Call for papers: Geography of/with A.I

Still from the video for All is Love by Bjork

I very much welcome any submissions to this call for papers for the proposed session for the RGS-IBG annual conference (in London in late-August) outlined below. I also welcome anyone getting in touch to talk about possible papers or ideas for other sorts of interventions – please do get in touch.

Call for papers:

We are variously being invited to believe that (mostly Global North, Western) societies are in the cusp, or early stages, of another industrial revolution led by “Artificial Intelligence” – as many popular books (e.g. Brynjolfsson and McAfee 2014) and reports from governments and management consultancies alike will attest (e.g. PWC 2018, UK POST 2016). The goal of this session is to bring together a discussion explicitly focusing on the ways in which geographers already study (with) ‘Artificial Intelligence’ and to, perhaps, outline ways in which we might contribute to wider debates concerning ‘AI’. 

There is widespread, inter-disciplinary analysis of ‘AI’ from a variety of perspective, from embedded systematic bias (Eubanks 2017, Noble 2018) to the kinds of under-examined rationales and work through which such systems emerge (e.g. Adam 1998, Collins 1993) and further to the sorts of ethical-moral frameworks that we should apply to such technologies (Gunkel 2012, Vallor 2016). In similar, if somewhat divergent ways, geographers have variously been interested in the kinds of (apparently) autonomous algorithms or sociotechnical systems are integrated into decision-making processes (e.g. Amoore 2013, Kwan 2016); encounters with apparently autonomous ‘bots’ (e.g. Cockayne et al. 2017); the integration of AI techniques into spatial analysis (e.g.
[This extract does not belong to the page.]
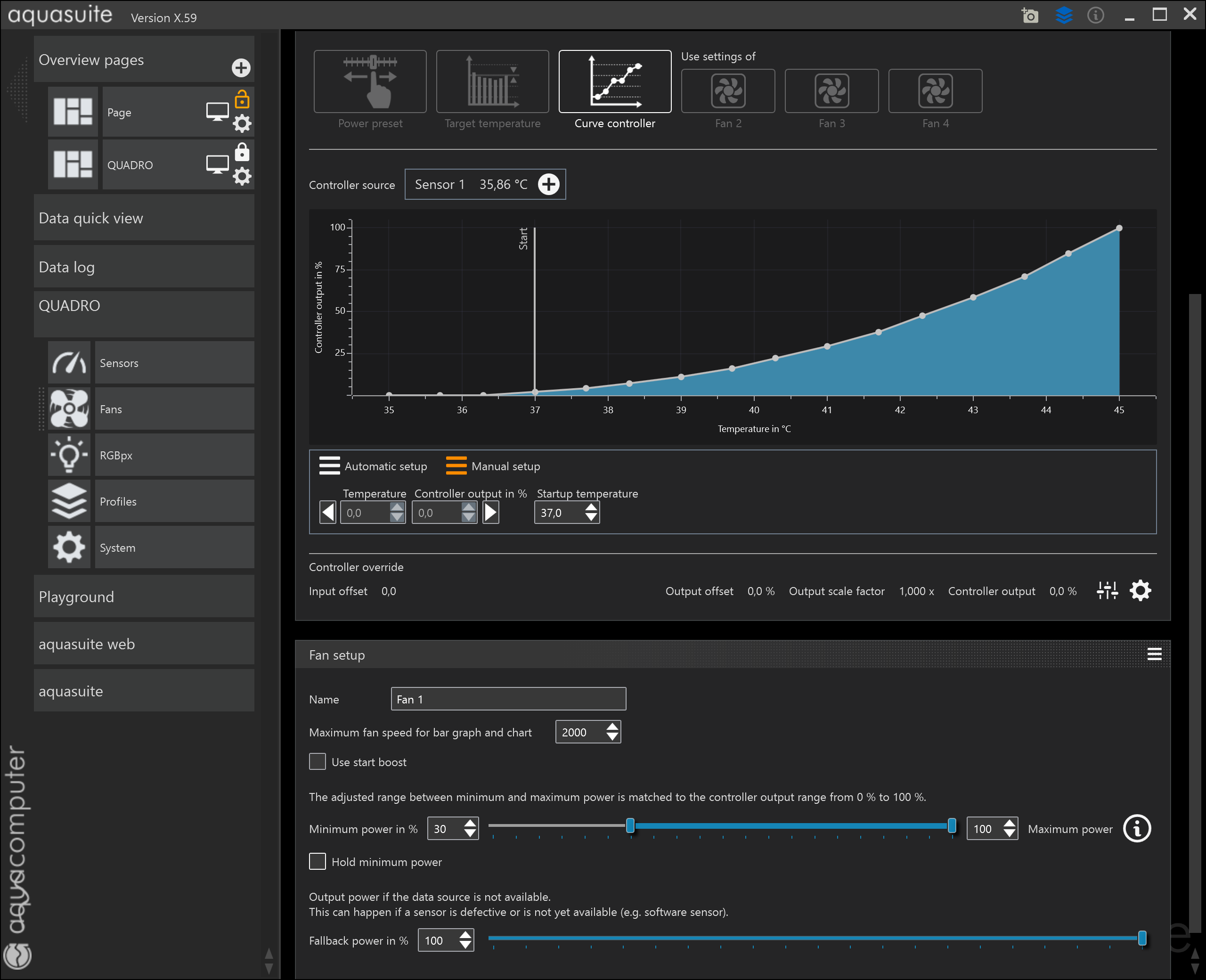Click the Maximum power info icon

pos(1137,828)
Openshaw & Openshaw 1997); and the processing of ‘big’ data in order to discern things about, or control, people (e.g. Leszczynski 2015). These conversations appear, in conference proceedings and academic outputs, to rarely converge, nevertheless there are many ways in which geographical research does and can continue to contribute to these contemporary concerns.

The invitation of this session is to contribute papers that make explicit the ways in which geographers are (already) contributing to research on and with ‘AI’, to identify research questions that are (perhaps) uniquely geographical in relation to AI, and to thereby advance wider inter-disciplinary debates concerning ‘AI’.
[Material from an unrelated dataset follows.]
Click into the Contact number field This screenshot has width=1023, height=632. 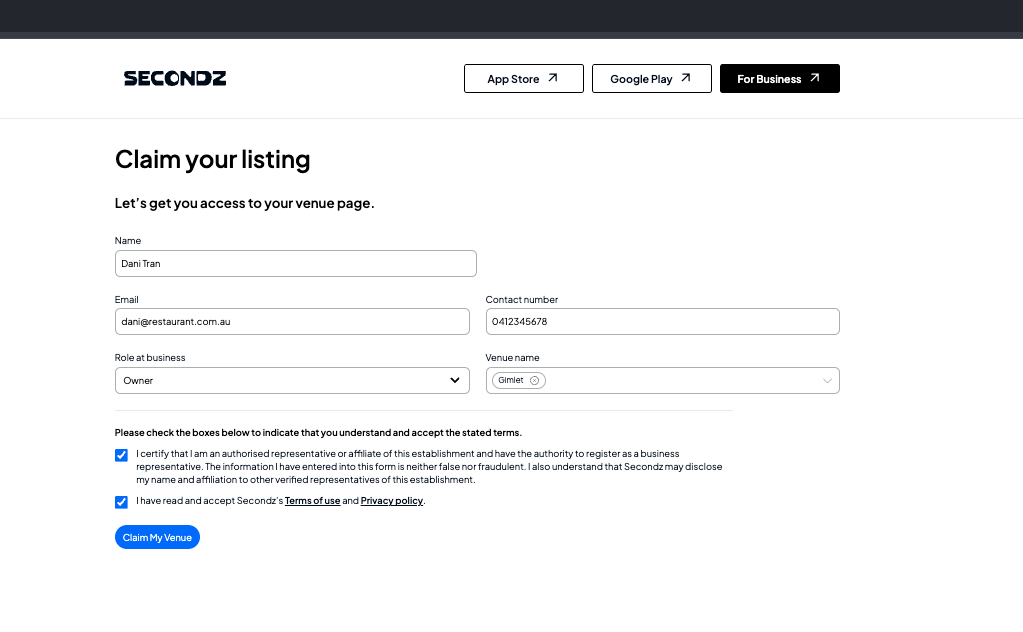point(662,322)
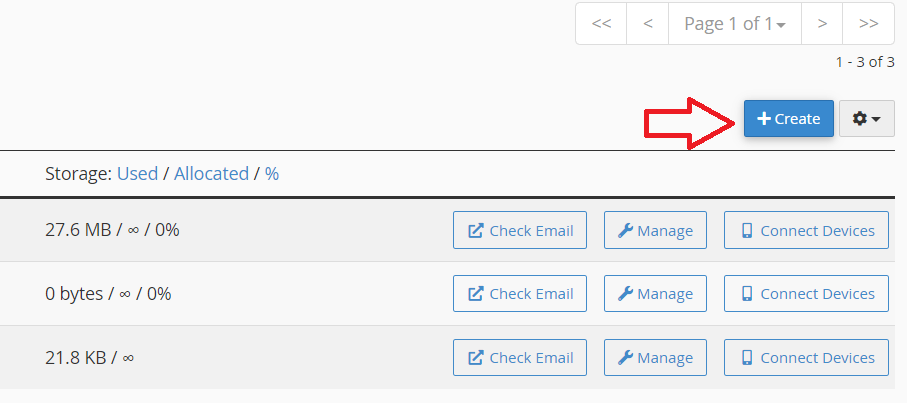Open the gear settings dropdown
This screenshot has width=907, height=403.
(866, 119)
Examples of topics might include (but are certainly not limited to):

  • A.I and governance
  • A.I and intimacy
  • Artificially intelligent mobilities
  • Autonomy, agency and the ethics of A.I
  • Autonomous weapons systems
  • Boosterism and ‘A.I’
  • Feminist and intersectional interventions in/with A.I
  • Gender, race and A.I
  • Labour, work and A.I
  • Machine learning and cognitive work
  • Playful A.I
  • Science fiction, spatial imaginations and A.I
  • Surveillance and A.I

Please send submissions (titles, abstracts (250 words) and author details) to: Sam Kinsley by 31st January 2019.